Os seis eixos de um robô industrial padrão diferem não apenas na exigência de torque — eles diferem fundamentalmente na propriedade física da caixa de engrenagens que mais importa. J1 e J2 são dominados por requisitos de inércia e rigidez torsional que as caixas de engrenagens planetárias de precisão padrão não conseguem atender adequadamente em sua classe de torque. J3 é um problema de equilíbrio entre torque e eficiência. J4 e J5 são principalmente um problema de compactação, onde a profundidade axial determina se o pulso do robô permanece dentro de seu envelope alvo. J6 é um problema de minimização de velocidade e massa.
Aplicar a mesma série de engrenagens em todas as seis juntas — um atalho comum no projeto inicial de robôs — resulta em algumas juntas superdimensionadas (pesadas, caras, com alta inércia) e outras subdimensionadas (rigidez insuficiente ou capacidade de carga axial inadequada). A abordagem correta é tratar cada junta como um problema de seleção independente, resolvido sequencialmente a partir de J1.
| Articulação | Principal fator de projeto | Faixa de torque típica | Proporção típica | Requisito de propriedade intelectual | Série EP recomendada |
|---|---|---|---|---|---|
| J1 — Cintura | Rigidez torsional Inércia sempre >5:1 |
800–3.000+ N·m | 20:1 – 40:1 | IP65 preferencial | EP-ZDS-142/190 |
| J2 — Braço Grande | Torque + Rigidez torque máximo de gravidade |
600–2.000+ N·m | 16:1 – 25:1 | IP65 preferencial | EP-ZDS-115/142 |
| J3 — Arma Leve | Torque + eficiência | 250–800 N·m | 10:1 – 20:1 | IP54 | EP-ZDS-115 ou EP-ZDE-160 |
| J4 — Rotação do pulso | Profundidade axial (compacta) | 20–80 N·m | 8:1 – 16:1 | IP54 | EP-ZDWE-80 ou EP-ZDE-80 |
| J5 — Flexão do pulso | Profundidade axial (compacta) | 15–60 N·m | 8:1 – 16:1 | IP54 | EP-ZDWE-60/80 |
| J6 — Rotação da ferramenta | Minimização de massa | 5–20 N·m | 3:1 – 8:1 | IP54 | EP-ZDE-60 |
J1 e J2 — Por que a rigidez torsional importa mais do que a folga
As juntas J1 (rotação da cintura) e J2 (braço grande) são as mais exigentes em qualquer robô de 6 eixos. Em J1, todo o corpo do robô, juntamente com a carga máxima, gira em torno da base. Em J2, o peso combinado do antebraço, pulso e carga atua com o braço de alavanca máximo quando o braço está totalmente estendido horizontalmente. Ambas as juntas possuem uma característica definidora: sua inércia de carga excede estruturalmente a inércia do rotor do servomotor em 10 a 35 vezes, mesmo com relações de engrenagem de 20:1.
Para um robô com carga útil de 100 kg, a inércia efetiva da carga em J1 é de aproximadamente 540 kg·m² — considerando todo o corpo do robô e a carga útil girando em torno da base.

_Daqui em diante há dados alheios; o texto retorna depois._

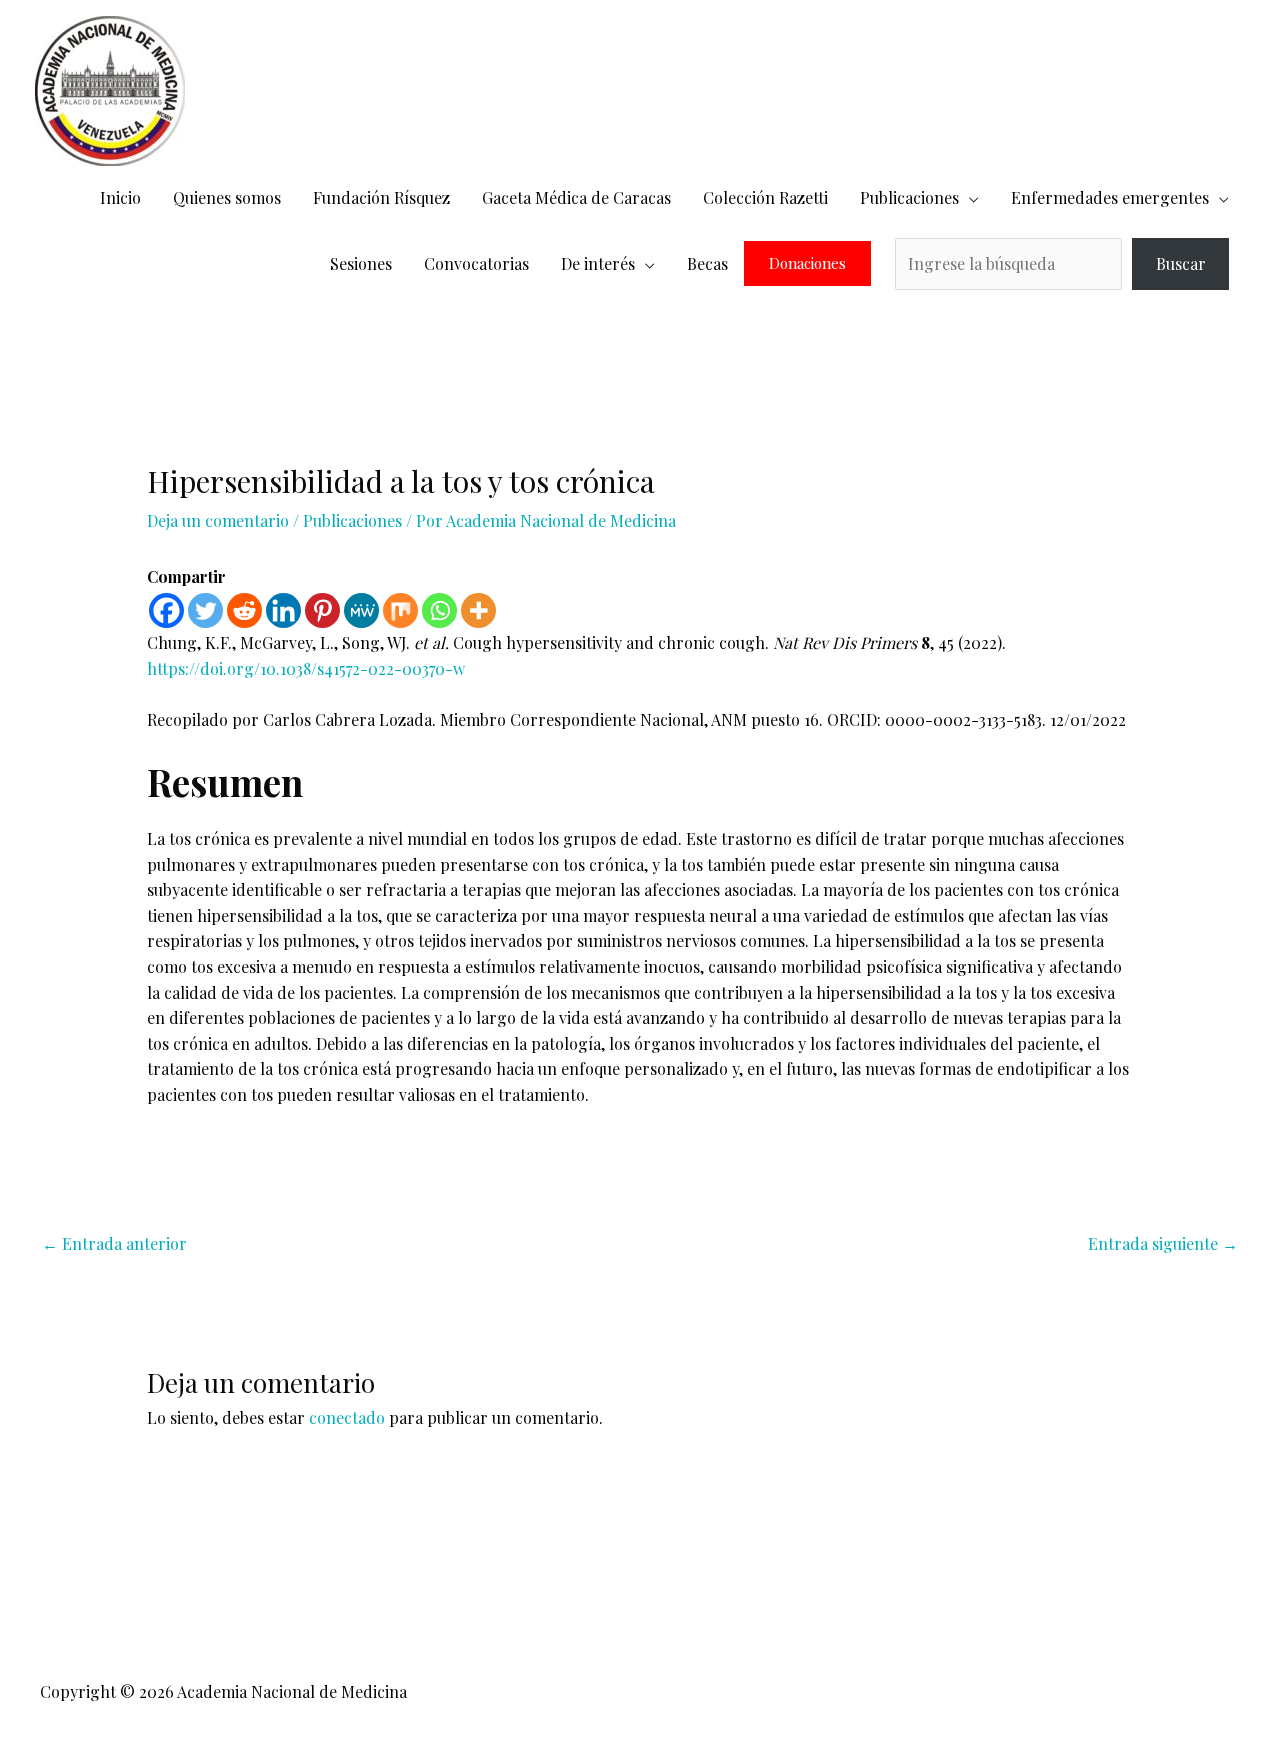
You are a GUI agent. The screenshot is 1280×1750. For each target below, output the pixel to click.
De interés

Um servomotor grande para essa classe tem inércia do rotor J_motor ≈ 0,15 kg·m². Com uma relação de engrenagem de 20:1: J_refletido = 540/20² = 1,35 kg·m², resultando em uma relação de inércia de 1,35/0,15 = 9:1 — bem acima da meta “segura” de 3:1. No J2, com uma proporção de 20:1, a proporção melhora para aproximadamente 2:1, tornando 20:1 a proporção preferida para o J2.
A solução de engenharia: a rigidez torsional aumenta a frequência de ressonância.
Quando a relação de inércia excede 3:1, a abordagem padrão — aumentar o ganho Kv do servo — excita a frequência de ressonância mecânica da transmissão. Para J1 e J2, essa frequência de ressonância deve ser elevada acima da largura de banda de controle do servo (tipicamente 50–100 Hz para controladores de juntas de robôs) para evitar oscilações. A frequência de ressonância do sistema carga-caixa de engrenagens é:
Este cálculo explica por que os fabricantes de robôs utilizavam historicamente caixas de engrenagens de onda de deformação (folga zero, rigidez extremamente alta) para as juntas J1 e J2, e por que a série EP-ZDS de alta rigidez — com rigidez torsional de até 130 N·m/arcmin e capacidade axial de 28.000 N — é a série EP relevante para essas juntas, em vez da EP-ZDE padrão. A especificação de folga (<8 arcmin para EP-ZDS) é secundária ao valor de Ct neste eixo.
- Torque: calcular a inércia total do corpo + carga útil × aceleração angular máxima, SF = 2,0–2,5
- Rigidez: Ct ≥ 44 N·m/arcmin (EP-ZDS-142 ou -190)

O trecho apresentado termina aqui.